In every part of western life, immigrants played an important and integral role. Chinese, Irish, and African Americans worked on the railroads. Mexicans and African Americans became cowboys and cattle herders. The mining population was made up of every ethnicity, all trying to get rich. Germans, Irish, and Scandinavian immigrants became farmers, and African Americans created small, self-contained communities in Kansas and other western states.
Women, African Americans, Asians, Europeans, Indians, Mormons, Hispanics and other groups all contributed to the human geography of the West. The cultures, foods, and diverse traditions they brought with them and maintained were an influential part of the creation and of the western states.
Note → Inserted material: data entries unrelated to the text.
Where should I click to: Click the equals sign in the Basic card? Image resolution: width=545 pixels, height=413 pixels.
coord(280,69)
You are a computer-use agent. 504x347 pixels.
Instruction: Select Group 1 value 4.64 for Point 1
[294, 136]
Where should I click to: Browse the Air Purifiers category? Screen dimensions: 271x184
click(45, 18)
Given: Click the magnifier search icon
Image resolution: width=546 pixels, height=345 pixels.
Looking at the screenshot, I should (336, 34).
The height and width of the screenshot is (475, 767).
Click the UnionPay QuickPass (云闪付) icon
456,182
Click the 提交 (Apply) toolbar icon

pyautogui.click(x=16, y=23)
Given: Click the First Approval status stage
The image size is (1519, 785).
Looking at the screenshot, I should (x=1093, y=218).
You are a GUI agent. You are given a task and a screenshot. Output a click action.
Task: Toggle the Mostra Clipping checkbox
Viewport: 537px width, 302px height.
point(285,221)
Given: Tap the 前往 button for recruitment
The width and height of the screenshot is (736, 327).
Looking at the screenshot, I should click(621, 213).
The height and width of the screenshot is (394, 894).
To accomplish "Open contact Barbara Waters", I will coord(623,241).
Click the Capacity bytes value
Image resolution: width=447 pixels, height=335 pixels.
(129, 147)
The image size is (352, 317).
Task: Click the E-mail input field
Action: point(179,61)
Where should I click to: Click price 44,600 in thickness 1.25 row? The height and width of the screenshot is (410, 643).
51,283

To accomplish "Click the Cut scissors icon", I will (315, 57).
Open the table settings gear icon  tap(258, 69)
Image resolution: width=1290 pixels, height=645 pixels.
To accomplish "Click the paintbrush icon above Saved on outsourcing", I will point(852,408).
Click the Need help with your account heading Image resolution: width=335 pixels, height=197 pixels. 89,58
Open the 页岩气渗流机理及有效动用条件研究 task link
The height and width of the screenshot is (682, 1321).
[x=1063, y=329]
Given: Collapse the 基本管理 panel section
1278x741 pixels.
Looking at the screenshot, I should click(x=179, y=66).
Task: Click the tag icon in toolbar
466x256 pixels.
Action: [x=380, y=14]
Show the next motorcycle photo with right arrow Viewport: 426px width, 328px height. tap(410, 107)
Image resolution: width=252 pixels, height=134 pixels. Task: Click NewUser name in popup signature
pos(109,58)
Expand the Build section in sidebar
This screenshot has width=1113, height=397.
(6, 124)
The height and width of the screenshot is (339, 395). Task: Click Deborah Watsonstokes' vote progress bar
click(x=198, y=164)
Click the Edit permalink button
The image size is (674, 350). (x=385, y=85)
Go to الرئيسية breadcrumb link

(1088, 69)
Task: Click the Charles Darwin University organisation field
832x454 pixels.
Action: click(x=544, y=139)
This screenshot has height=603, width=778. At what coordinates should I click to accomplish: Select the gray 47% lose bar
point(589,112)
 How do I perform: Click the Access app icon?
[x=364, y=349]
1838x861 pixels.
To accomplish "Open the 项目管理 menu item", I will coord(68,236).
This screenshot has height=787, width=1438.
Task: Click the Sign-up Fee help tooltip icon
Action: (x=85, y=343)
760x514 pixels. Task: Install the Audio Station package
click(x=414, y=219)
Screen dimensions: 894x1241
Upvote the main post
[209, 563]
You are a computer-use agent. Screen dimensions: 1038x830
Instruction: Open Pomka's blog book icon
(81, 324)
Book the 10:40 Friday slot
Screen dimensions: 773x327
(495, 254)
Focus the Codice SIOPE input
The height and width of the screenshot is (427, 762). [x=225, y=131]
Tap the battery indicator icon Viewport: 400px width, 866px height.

While immigrants transformed the American West positively, there were many attempts to stamp out cultural traditions of groups considered less civilized. For example, there was a big focus on stripping American Indians of their culture using "morality" and education as a means of "killing the Indian but saving the man." At the Carlisle Indian School, education was used to teach American Indian children to life a more "moral" way of life.
Two types of schools were created to "educate" American Indians: private boarding schools where the children left the reservation and their families, and "day schools" that were close to reservations and where students came for the day and then went home in the evening. These boarding schools were intended to transform all aspects of the children's life. Students were only allowed to speak English and were not allowed to practice their tribes' traditions or culture. Day schools focused on teaching the youth white traditions and cultural norms in hopes that they would go home at night and teach parents and elders the "civilized" ways of the whites.
These schools represented a prevailing racist attitude of the time, with programs designed to strip American Indians of their cultural traditions. Thousands of young Indians over a 13-year period attended the schools.